Thanks for inviting me today.
I was born and raised in Ridgefield when it was a small, working-class town. My dad was a laborer; my mom cleaned houses. I was first in my family to go off to college, in Boston, then into business. But I came back to my Connecticut hometown.
My town was growing, and I wanted a say in its future. I was elected to Planning and Zoning, then Board of Selectmen, then to the top spot. I've been elected Democratic first selectman five times in a heavily Republican town.
That's partly because my approach is collaboration. Not only with the other party, but also with other municipalities. I've been involved in many state and regional issues.
Why am I here? Simple: I want to stand up for our cities and towns against the dysfunctional state government in Hartford.
A quick story: a while back, I read in the press that the state was awarding Ridgefield a $200,000 grant to add some frills to our ballfield. We never asked for the money. I can't get the support I need for schools and economic development to save jobs, but the state was issuing bonds—borrowing money—for an unnecessary recreational project in this economy. I told them, "No thanks."
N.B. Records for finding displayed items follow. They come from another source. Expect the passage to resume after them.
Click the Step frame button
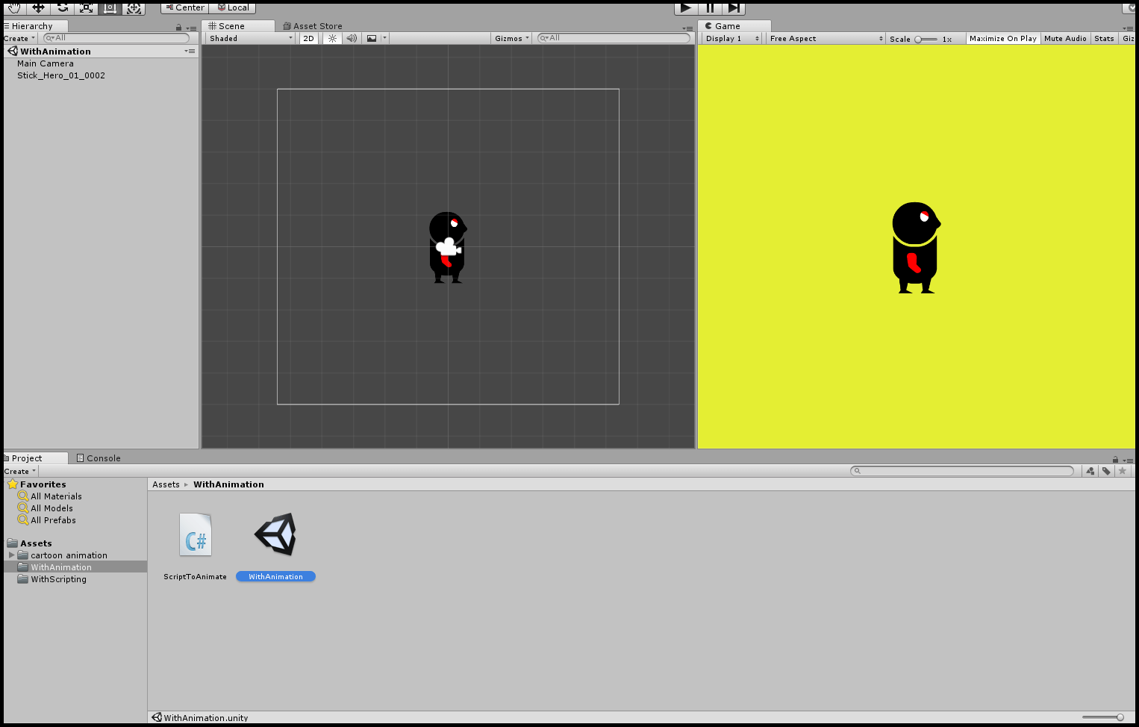 pos(734,8)
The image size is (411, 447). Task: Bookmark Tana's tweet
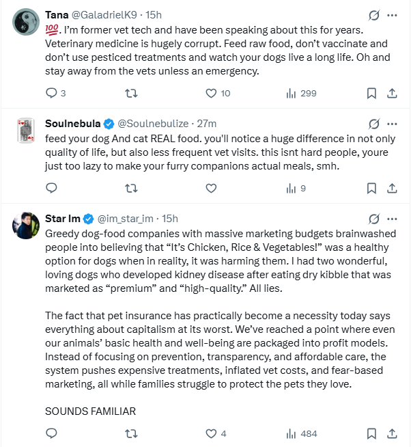pyautogui.click(x=371, y=93)
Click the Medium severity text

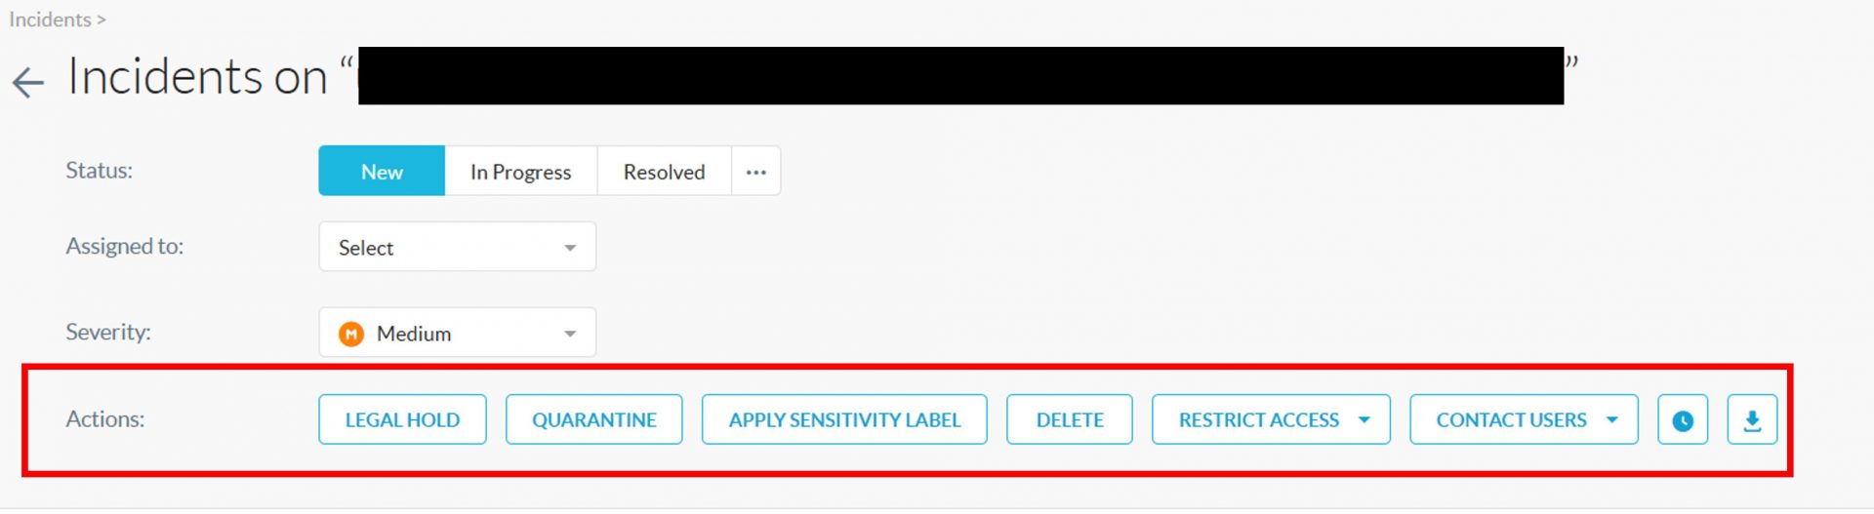414,334
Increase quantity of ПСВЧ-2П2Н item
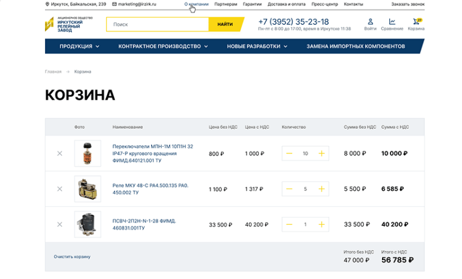The height and width of the screenshot is (279, 462). coord(322,225)
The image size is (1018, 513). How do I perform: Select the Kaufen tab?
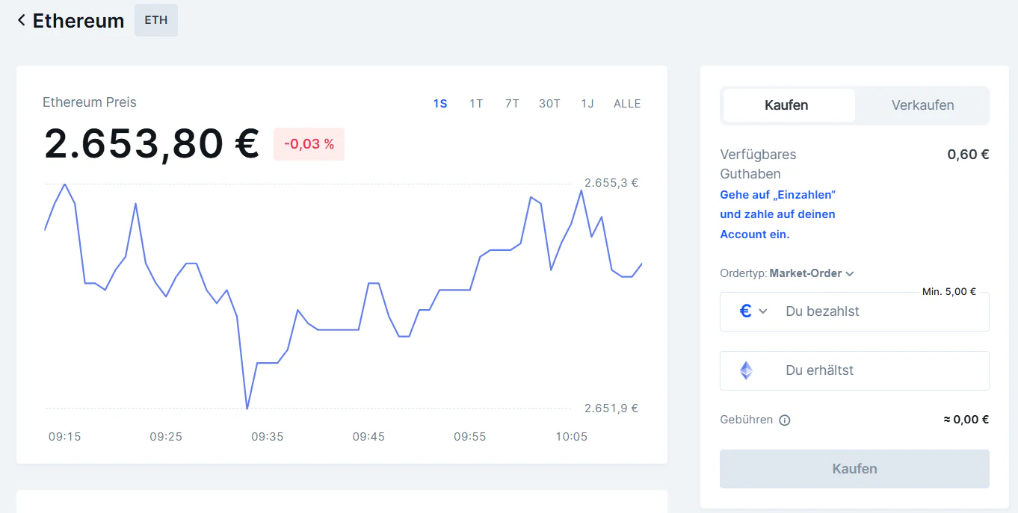tap(788, 105)
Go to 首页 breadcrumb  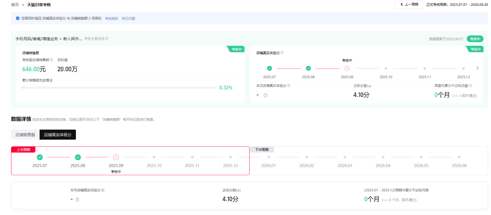15,5
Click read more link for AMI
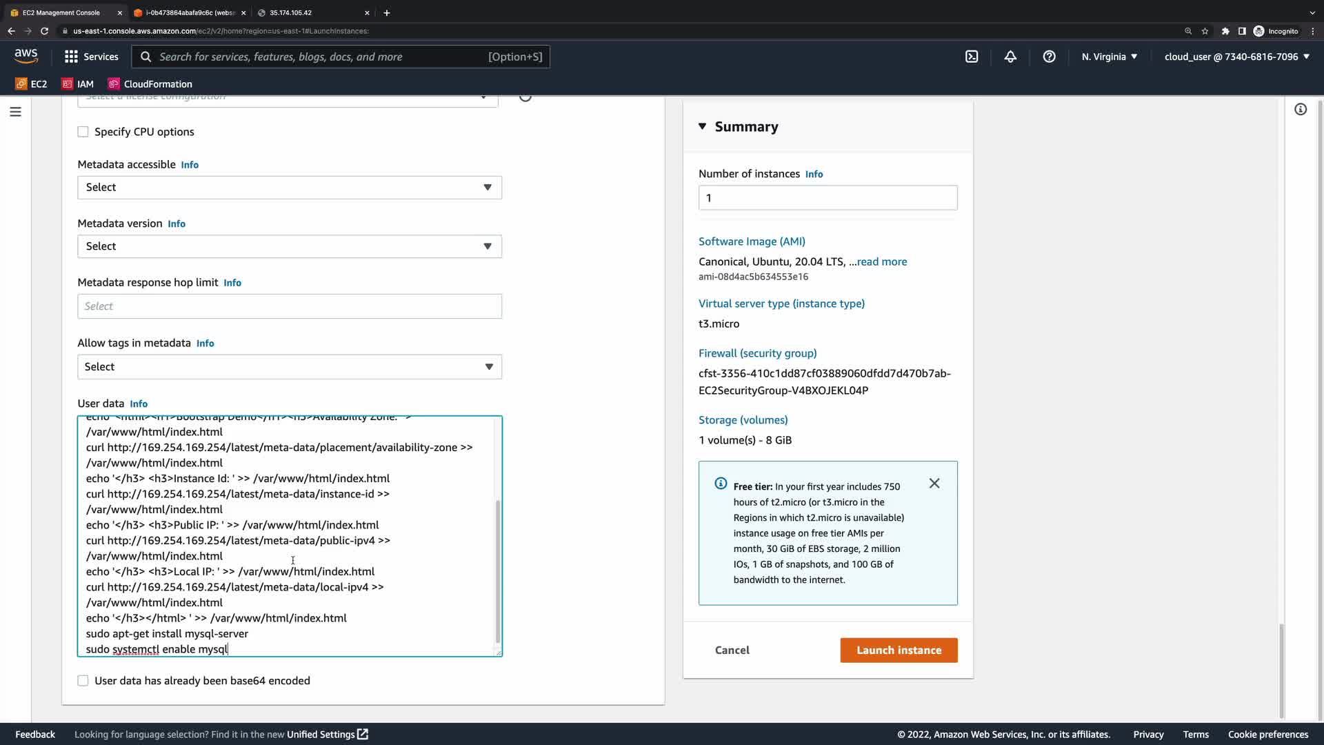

This is typical of what my fellow mayors and first selectmen face every day. We work where the rubber meets the road. Our hometowns are about schools, and businesses, and jobs and quality of life. Our state government is about political games and finger pointing. They refuse to live up to their responsibilities. They are killing our hometowns, and that has to stop.
I have a vision of a Connecticut where the state serves our cities and towns, not the other way around.
How do we get there? My three priorities are economic development—that is, jobs—education and transportation.
But they are not three separate priorities. They're completely interwoven. For example, take economic development. Companies want to locate where there is an educated, skilled workforce. That's education. They want their employees to be able to get to and from work easily so they can be productive. That's transportation. All interwoven. That's how we create jobs.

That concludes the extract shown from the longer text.